▶ [Task objective]: Of all the lines below, output only those starting at the one with "This screenshot has width=1280, height=720." and ending at the one with "You are a computer-use agent.", both ends included, exactly as written.

+++ Data excerpts +++

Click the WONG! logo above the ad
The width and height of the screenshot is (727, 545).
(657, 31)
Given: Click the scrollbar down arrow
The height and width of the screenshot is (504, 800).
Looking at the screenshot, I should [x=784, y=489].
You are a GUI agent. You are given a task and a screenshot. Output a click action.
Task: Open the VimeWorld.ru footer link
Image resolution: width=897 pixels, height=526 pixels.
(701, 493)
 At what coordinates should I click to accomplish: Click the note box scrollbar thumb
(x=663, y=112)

+++
+++ Data excerpts +++

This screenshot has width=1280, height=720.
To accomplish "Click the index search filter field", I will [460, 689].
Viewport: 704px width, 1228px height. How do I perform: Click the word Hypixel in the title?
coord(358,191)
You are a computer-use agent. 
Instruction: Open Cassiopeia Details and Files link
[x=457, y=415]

+++

▶ [Response box]:
This screenshot has width=1280, height=720.
To accomplish "Click the index search filter field", I will [460, 689].
Viewport: 704px width, 1228px height. How do I perform: Click the word Hypixel in the title?
coord(358,191)
You are a computer-use agent. 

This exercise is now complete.